SOSYAL KATMANLAR

Suni yaşam tarzı ve buna mukabil kimi kuramcılar katmanlara ayırmış ve çeşitli isimlerle adlandırmışlar insan ve toplumları. Bu ayrımda kendilerince bir takım kıstaslar koymuş olsalar da ilim, ahlak ve edep bu skala da kendisine yer bulamamıştır.

Bir kast sistemi olan bu yapılanla ve isimlendirme, hayatın doğal akışı içerisinde gelişen ve iler tutar bir tasnif değildir elbette. Bir bakıma toplumun seçkinleri (!) tarafından kanunlaştırılmış ve diğer kesimlere de zora ki dikte ettirilmiştir.

Bir tahtakurusu misali insan ömrü yiyen bu tipler ve yapılanmalar, sanal katmanlarını bitmez tükenmez bir saltanat zannetmiş ve mevcut statülerine de dört elleri ile sarılmışlardır. Ayraca tabi tutulan diğer toplum ise tatlı mı sert mi, doğru mu yanlış mı, yerli mi yersiz mi diye sorgulamayıp tahripkâr bir bakış dahi atmamıştır bu kast sistemine.

Bir bakıma sessiz sedasız kabul ile reddediş arasına sıkışıp kalmış genişçe bir kesim, ve bu öldürücü sessizlik, sonra ki safhalarda aygın baygın bakışlara, o hayatları ‘’ cemiyet ‘’ adı altında hayransı bakış ve takiplere bırakmış yerini.
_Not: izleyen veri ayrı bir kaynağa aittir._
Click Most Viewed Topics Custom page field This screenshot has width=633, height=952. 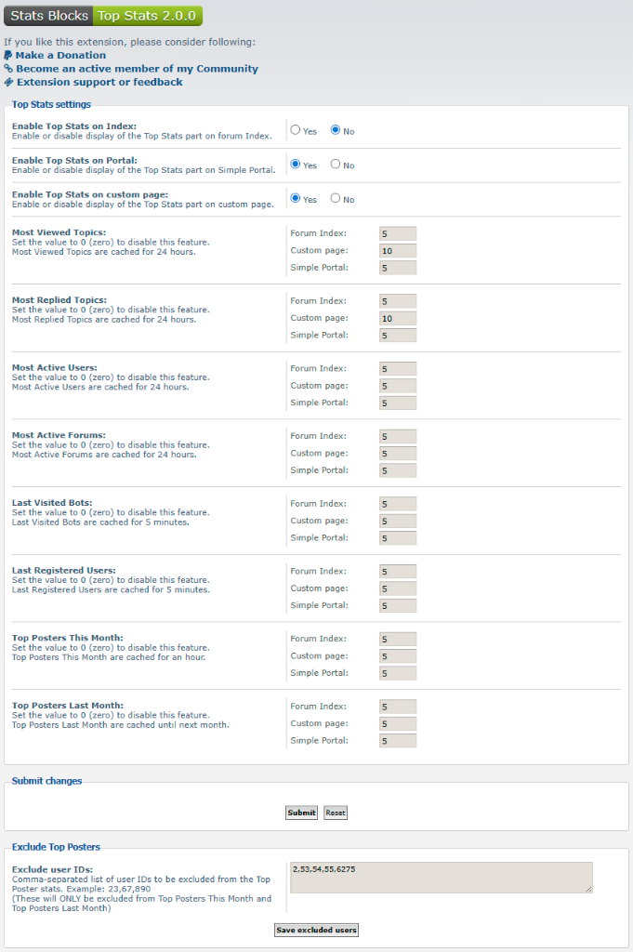pos(398,251)
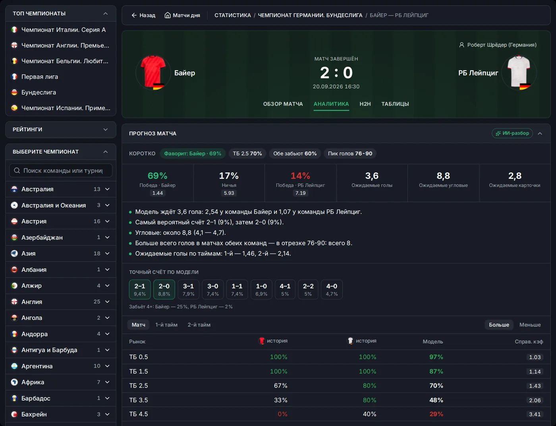
Task: Click the RB Leipzig white jersey icon
Action: tap(519, 73)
Şato ve villa bozuntusu yapılardan dışarıya sarkan insan müsveddeleri, emeksiz yükselişlerini daha bir tahkim etmişlerdir bu öldürücü sessizlik sonrası. Boğuk, yılgın ve asabi birkaç itiraz olagelmişse de bastırılmış, sindirilmiş ve bertaraf edilmiş bu seçkin zümre! tarafından.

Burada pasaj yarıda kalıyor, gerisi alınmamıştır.